4.2 Gambaran Diri eks Wanita Tuna Susila Sebelum Memasuki Panti
4.2.1 Persepsi eks WTS tentang fisik
               Semua responden memaparkan bahwa saat sedang menjadi pelacur atau sedang mejeng ia memakai pakaian-pakian yang seksi dan tidak senonoh misalnya spans pendek, tengtop dan baju yang amat minim misalnya bagian belakang yang terbuka, atau memakai pakian yang agak terbuka di bagian-bagian yang mereka akan menambah kecantikan dan keseksian mereka. Hal ini dilakukan untuk menambah kepercayaan diri ketika melayani tamunya. Untuk menambah pesona para eks wanita tuna susila ini juga memakai make-up dan memakai parfum yang mencolok baunya supaya menambah menarik selera dan hasrat tamunya.
         Beberapa subjek diantaranya (Ag, Sum, dan Im) memakai asesoris buatan berupa gelang, kalung yang terbuat dari karet atau plastik. Namun bagi mereka hal tersebut dilakukan hanya karena mengikuti tren anak muda sekarang saja supaya dianggap anak gaul kalo lagi kumpul nongkrong dengan teman-temannya. Lain halnya dengan subjek (In) yang membuat tato di salah satu bagian bawah tubuh belakangnya, ini terlihat oleh peneliti saat wawancara. Kebiasaan memakai pakaian yang minim di malam hari tidak berarti mereka tahan akan bahayanya cuaca malam serta tidak berdampak pada kondisi fisiknya. Sebagian besar responden juga merasakan badan yang tidak stabil, capek, lelah karena harus melayani tamu yang tidak sedikit juga karena pengaruh cuaca malam serta kebiasaanya merokok bahkan meminum-minuman keras atau minuman beralkohol yang dipersepsikan sebagai penghangat tubuh dan menambah kepercayaan dirinya yang tentunya juga berakibat bagi kesehatannya. Muka kusam dan banyak jerawat merupakan salahsatu akibat yang dikeluhkan sebagian subjek.
4.2.2 Psikologis
         Berkaitan dengan perilaku atau persepsi psikologis para eks WTS sebelum memasuki panti rehabilitasi, beberapa perilaku yang ditampilkan, yakni:
(1) Menutup diri, sebagian besar subjek mengakui bahwa pekerjaannya sebagai wanita malam tidak diketahui orang tua atau karib kerabatnya di rumah, kecuali subjek Ng. Mereka tidak mau berbicara banyak dan berinterkasi dengan orang lain baik dengan keluarga apalagi dengan tetangga. Konsep diri negatif subjek mempengaruhi komunikasi. Cara subjek melihat, merasakan atau menilai dirinya secara langsung akan mempengaruhi cara orang tersebut bertindak terhadap orang lain. Dalam konteks komunikasi antar pribadi juga akan mempengaruhi dan menghambat komunikasi antar pribadi, artinya ketika berkomunikasi orang yang mempunyai konsep diri negatif cenderung menghindari interaksi dan menutup diri.

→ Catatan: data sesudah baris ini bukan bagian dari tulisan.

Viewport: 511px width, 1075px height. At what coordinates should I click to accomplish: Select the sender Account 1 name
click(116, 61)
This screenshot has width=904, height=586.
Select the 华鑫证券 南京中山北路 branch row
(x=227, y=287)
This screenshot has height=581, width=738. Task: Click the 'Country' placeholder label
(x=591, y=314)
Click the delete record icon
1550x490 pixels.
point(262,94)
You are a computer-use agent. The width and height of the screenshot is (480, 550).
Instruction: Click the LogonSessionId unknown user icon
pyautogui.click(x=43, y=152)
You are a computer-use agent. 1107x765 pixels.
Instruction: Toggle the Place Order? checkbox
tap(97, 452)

(2) Kebiasaan Berbohong, semua subjek termasuk dalam kategori ini. Umumnya kebiasaan berbohong mereka lakukan kepada keluarga terdekat yaitu orang tua, bibi atau mertua mereka dengan mengatakan bahwa mereka bekerja shift malam, disamping itu ketidaktahuan orang tua karena tempat tinggak yang jauh dimana para Eks PSK ini rata-rata kos di Jakarta sementara orangrtuanya di kampung. Pada saat mereka tertangkap razia mereka bersikukuh mengatakan kepada orangtua atau saudaranya yang besuk karena terkena razia KTP.
(3) Meninggalkan Ibadah, hampir separoh responden mengatakan bahwa ia sudah tidak lagi mengerjakan ritual agama, berupa ibadah shalat, puasa dan lain-lain. Bahkan subjek WT mengatakan bahwa dirinya ketika di kampung biasa shalat, ngaji dan puasa karena dulunya ia juga merupakan lulusan Ibtidaiyah dan Tsanawiyah semasa di cilacap.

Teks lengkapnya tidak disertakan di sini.